Erinnern wir uns an diese zentrale Wahrheit unseres
Lebens: Wir sind auf die Welt gekommen, weil uns jemand aufgenommen hat, wir
sind für die Liebe geschaffen, wir sind zur Gemeinschaft und zur
Geschwisterlichkeit berufen. Dieser Aspekt unseres Wesens trägt uns vor allem
in Zeiten von Krankheit und Gebrechlichkeit, und er ist die erste Therapie, die
wir alle gemeinsam anwenden müssen, um die Krankheiten der Gesellschaft, in der
wir leben, zu heilen.
Euch, die ihr unter einer vorübergehenden oder
chronischen Krankheit leidet, möchte ich sagen: Schämt euch nicht für euren
Wunsch nach Nähe und Zuwendung! Versteckt ihn nicht und denkt nie, dass ihr für
die anderen eine Last seid. Der Krankenstand lädt alle dazu ein, die
überdrehten Rhythmen, in denen wir uns befinden, zu zügeln und wieder zu uns
selbst zu finden.
In dem Epochenwandel, in dem wir uns befinden, sind
besonders wir Christen dazu aufgerufen, den barmherzigen Blick Jesu anzunehmen.

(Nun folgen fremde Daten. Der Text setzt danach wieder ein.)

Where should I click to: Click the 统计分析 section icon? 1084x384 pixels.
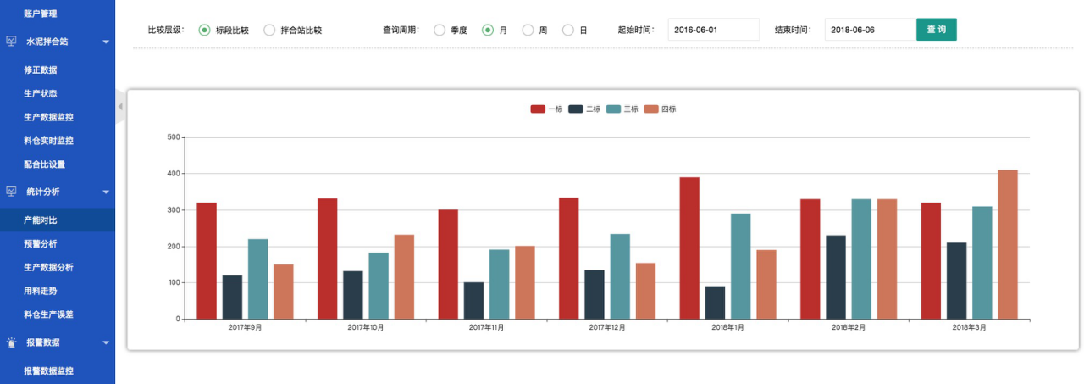11,192
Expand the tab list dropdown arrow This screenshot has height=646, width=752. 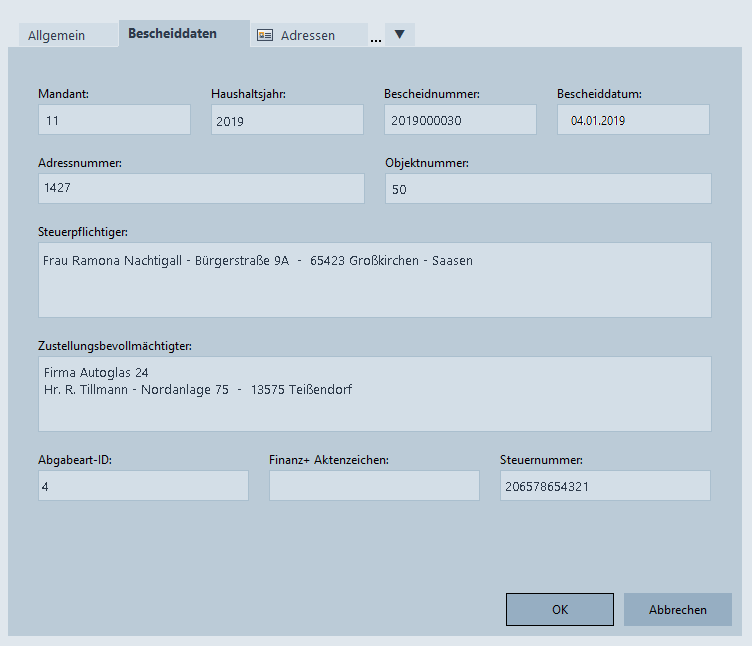point(399,35)
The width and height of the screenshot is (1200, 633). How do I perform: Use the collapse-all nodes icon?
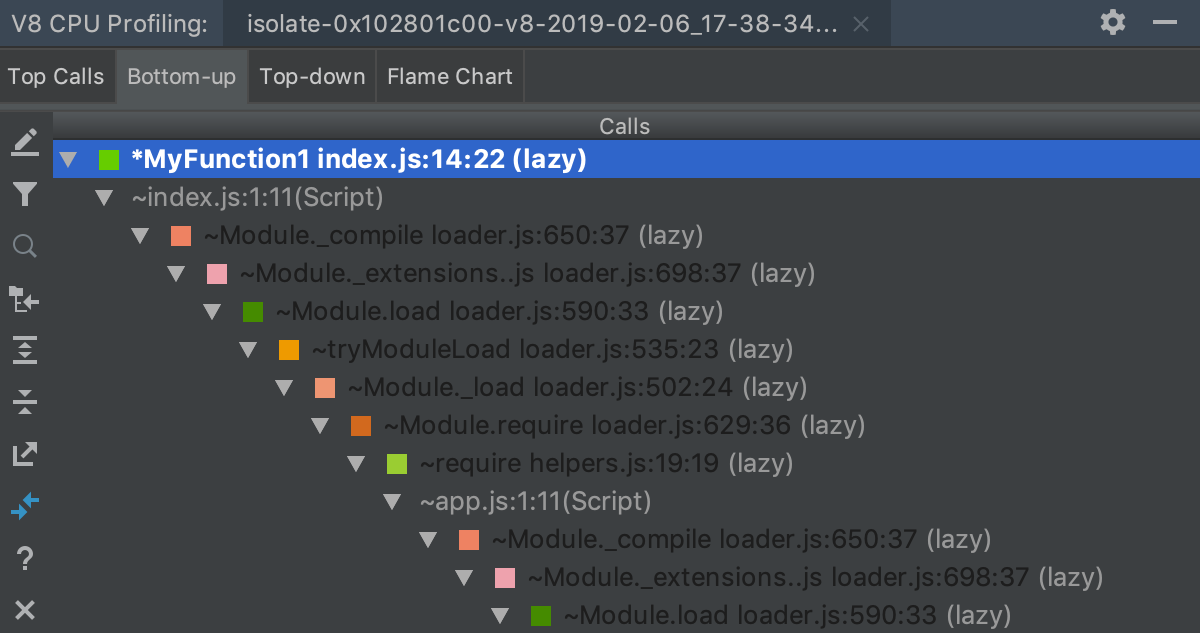pyautogui.click(x=25, y=402)
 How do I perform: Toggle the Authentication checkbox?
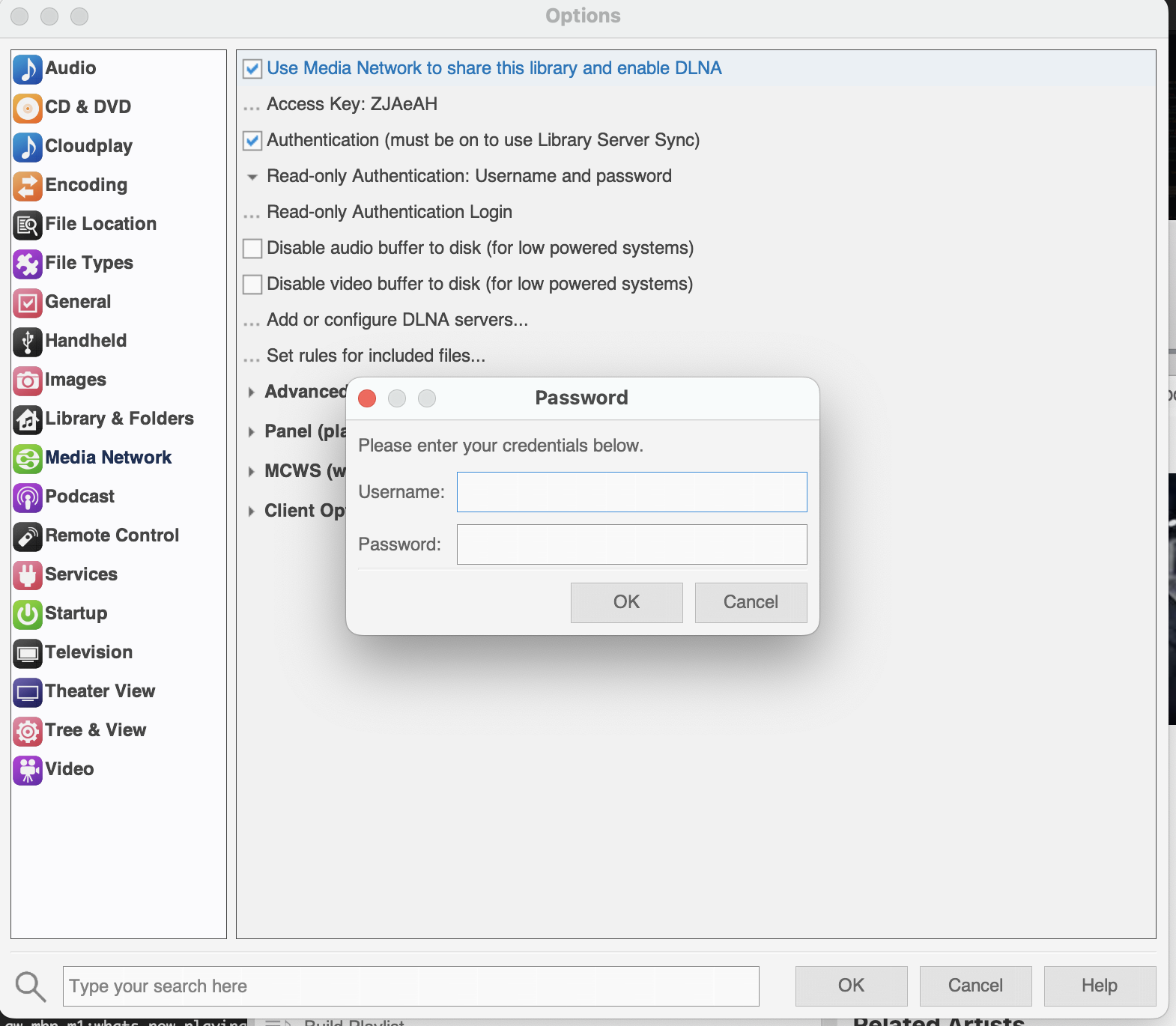(252, 141)
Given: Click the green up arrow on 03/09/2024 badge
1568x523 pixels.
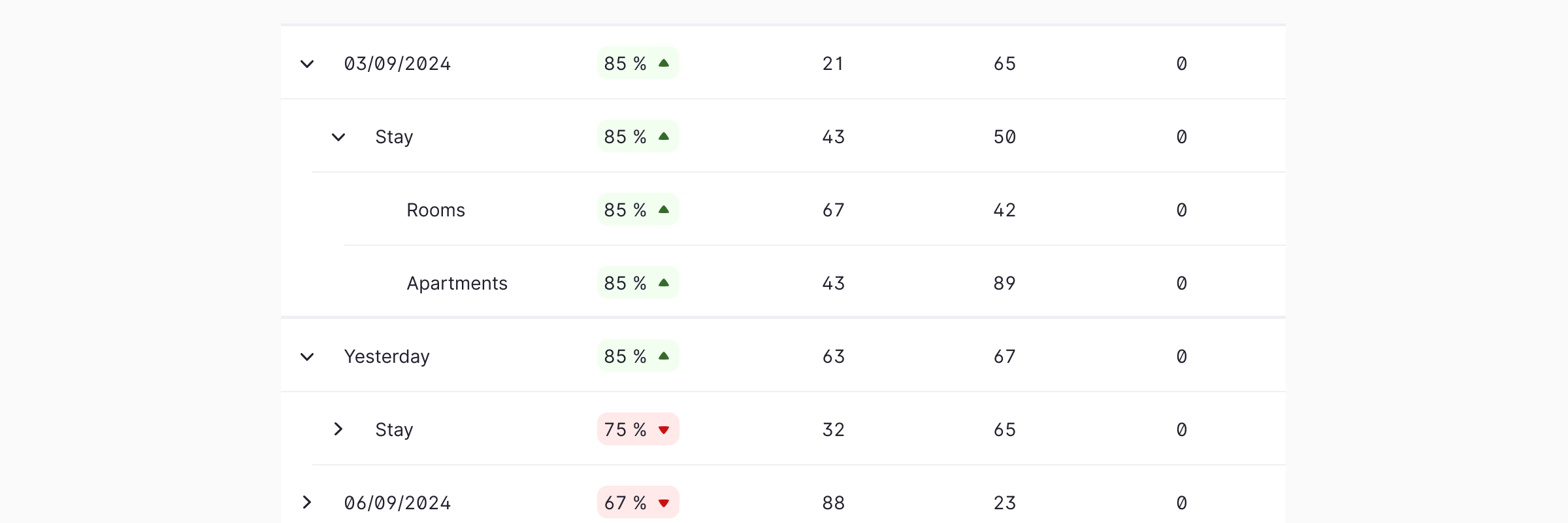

Kümmern wir uns um diejenigen, die leiden und allein sind, vielleicht
ausgegrenzt und beiseitegeschoben. Lasst uns die Wunden der Einsamkeit und
Isolation mit jener wechselseitigen Liebe heilen, die Christus, der Herr, uns
im Gebet schenkt, insbesondere in der Eucharistie. So arbeiten wir zusammen, um
der Kultur des Individualismus, der Gleichgültigkeit und des Wegwerfens entgegenzuwirken
und die Kultur der Zärtlichkeit und des Mitgefühls wachsen zu lassen.
Die Kranken, die Schwachen, die Armen befinden sich im
Herzen der Kirche und müssen auch im Mittelpunkt unserer menschlichen
Achtsamkeit und unserer seelsorglichen Mühen stehen. Das dürfen wir nicht
vergessen! Vertrauen wir uns der allerseligsten Jungfrau Maria an, Heil der
Kranken, damit sie für uns Fürsprache einlegt und uns hilft, Nähe und
geschwisterliche Beziehungen aufzubauen.